捉え、囚われる、ちいさな温もり(まおいと) 事の顛末を聞いて、背筋が冷たくなったのはきっと僕だけではないと思う。
「まったく……皆、揃いも揃って危ない橋を渡ってくれたよ」
抱きしめる腕には無意識に力がこもっていたのだろう。まんまと閉じ込められた衣都が苦しそうに、ほふ、と息をついた。
「ほんとうに、肝が冷えました」
彼女の声は静かだった。震えが混じっているのは明白なのに、それを隠そうとする理性のほうが勝っている。
——平静を装うのも、彼女なりの責任感だろう。
ただ、その強さは時に自分を追い詰める。僕には、それが危うく思えてならなかった。
連れてきた僕の自室内。少し遠くに無機質な時計の針の音を聞きながら、彼女の温もりを確認する。
「一歩間違えれば、君だって命を落としかねなかった」
理屈の上では理解している。選択がひとつ変わることで、誰かがあっけなく消えてしまう可能性はゼロにならない。

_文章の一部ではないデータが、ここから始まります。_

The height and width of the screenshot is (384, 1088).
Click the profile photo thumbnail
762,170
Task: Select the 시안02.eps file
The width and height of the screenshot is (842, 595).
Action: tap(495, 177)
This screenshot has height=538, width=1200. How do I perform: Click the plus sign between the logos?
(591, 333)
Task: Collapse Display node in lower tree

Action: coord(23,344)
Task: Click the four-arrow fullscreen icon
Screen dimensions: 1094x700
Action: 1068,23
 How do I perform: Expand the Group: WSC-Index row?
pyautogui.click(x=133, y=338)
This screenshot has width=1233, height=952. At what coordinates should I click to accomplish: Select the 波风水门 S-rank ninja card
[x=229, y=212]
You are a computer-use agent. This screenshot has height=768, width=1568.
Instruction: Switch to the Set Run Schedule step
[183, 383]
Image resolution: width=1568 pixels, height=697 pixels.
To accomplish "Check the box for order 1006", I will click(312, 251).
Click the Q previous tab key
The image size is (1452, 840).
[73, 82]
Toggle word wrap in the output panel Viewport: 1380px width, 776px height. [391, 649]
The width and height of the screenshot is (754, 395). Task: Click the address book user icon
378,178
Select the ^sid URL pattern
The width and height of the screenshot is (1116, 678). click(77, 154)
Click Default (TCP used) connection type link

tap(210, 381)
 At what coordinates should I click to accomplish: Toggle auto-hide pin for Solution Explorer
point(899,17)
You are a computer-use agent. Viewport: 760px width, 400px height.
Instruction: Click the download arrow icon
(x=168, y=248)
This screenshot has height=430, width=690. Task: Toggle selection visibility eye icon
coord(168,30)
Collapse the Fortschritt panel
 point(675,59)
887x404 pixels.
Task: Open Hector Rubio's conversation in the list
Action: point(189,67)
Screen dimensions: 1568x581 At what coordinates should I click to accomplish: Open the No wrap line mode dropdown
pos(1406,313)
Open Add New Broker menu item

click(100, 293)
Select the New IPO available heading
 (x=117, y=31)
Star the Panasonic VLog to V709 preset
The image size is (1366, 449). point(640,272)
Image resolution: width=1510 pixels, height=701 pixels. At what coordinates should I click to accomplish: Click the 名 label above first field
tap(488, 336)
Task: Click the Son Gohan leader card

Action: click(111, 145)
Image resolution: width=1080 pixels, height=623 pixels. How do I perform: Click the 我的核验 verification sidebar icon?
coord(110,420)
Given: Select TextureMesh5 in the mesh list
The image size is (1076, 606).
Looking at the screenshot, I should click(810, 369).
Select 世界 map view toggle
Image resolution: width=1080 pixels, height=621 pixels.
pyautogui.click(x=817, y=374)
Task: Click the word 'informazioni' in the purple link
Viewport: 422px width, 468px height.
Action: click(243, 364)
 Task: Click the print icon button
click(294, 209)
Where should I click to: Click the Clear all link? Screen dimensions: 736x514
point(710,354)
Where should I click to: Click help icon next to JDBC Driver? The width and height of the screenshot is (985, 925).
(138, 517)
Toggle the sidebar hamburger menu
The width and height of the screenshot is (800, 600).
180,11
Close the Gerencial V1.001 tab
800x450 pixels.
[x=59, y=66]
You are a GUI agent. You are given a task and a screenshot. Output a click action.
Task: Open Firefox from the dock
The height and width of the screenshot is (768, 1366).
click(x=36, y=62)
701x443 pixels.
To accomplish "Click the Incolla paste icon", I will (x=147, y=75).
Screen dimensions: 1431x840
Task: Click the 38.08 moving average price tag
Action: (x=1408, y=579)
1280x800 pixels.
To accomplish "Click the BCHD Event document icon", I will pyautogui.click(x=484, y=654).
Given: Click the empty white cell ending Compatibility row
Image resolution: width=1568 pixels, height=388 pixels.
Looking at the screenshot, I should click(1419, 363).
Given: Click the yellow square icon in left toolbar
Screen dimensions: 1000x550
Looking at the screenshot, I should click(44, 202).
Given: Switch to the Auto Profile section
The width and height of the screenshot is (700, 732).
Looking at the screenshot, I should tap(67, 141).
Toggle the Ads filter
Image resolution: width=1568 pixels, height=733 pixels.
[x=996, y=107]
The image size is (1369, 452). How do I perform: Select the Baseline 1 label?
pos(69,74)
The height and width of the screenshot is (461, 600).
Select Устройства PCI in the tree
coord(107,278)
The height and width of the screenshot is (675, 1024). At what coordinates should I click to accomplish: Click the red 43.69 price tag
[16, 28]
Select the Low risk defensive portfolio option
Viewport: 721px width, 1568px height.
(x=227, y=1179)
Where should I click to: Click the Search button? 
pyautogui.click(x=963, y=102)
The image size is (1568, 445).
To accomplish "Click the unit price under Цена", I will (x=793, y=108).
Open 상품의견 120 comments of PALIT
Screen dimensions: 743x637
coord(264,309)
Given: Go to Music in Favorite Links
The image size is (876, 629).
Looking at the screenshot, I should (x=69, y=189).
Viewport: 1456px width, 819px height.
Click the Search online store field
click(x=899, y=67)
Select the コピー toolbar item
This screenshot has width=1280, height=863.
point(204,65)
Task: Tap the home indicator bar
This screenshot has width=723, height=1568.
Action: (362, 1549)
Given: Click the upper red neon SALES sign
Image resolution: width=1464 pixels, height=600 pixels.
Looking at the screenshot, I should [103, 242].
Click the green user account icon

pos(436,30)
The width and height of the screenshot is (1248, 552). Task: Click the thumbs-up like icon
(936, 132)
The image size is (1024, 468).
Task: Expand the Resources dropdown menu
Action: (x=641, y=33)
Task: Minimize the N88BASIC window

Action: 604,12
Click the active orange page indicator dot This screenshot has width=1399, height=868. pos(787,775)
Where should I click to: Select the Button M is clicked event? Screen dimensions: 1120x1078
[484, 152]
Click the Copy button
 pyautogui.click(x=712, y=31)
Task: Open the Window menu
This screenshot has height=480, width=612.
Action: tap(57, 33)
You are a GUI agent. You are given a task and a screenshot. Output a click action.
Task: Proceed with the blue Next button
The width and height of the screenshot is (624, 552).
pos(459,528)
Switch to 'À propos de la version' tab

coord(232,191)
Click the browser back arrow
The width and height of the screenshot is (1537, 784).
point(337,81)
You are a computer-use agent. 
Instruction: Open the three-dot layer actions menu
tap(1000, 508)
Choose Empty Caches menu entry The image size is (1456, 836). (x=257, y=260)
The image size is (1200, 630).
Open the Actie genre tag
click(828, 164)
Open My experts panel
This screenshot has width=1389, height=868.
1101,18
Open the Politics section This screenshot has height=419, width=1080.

けれど、彼女に限ればいつだって、計算や確率の問題になどしたくはなかった。
万が一を想像しただけで論理的な思考など放棄したくなってしまうし、直接的に彼女を守る手段がもっとあればと自分を責め立てずにはいられない。
数字や理屈で片づけられない焦燥が、抱きしめる腕にさらに力をこめさせた。
「……ごめんなさい」
「許さない」
「えっ」
本当は冗談めかして言いたかったのに、声音には切実さばかりが募る。
感情を抑えるのは得意なはずなのに、彼女に関してだけは制御が効かない。
「――もう少し、このままでいてくれたら許してあげる」
虚をつかれた衣都は、ほ、と息をついて応えた。
「もちろんです」
――まあいつか、誰かさんみたいに不意にいなくなってしまうのかもしれないけれど。
「真央さんなら、いくらでもどうぞ」
誰もいないこの部屋なら。今は甘い言葉に縋りついても許されるはずだ。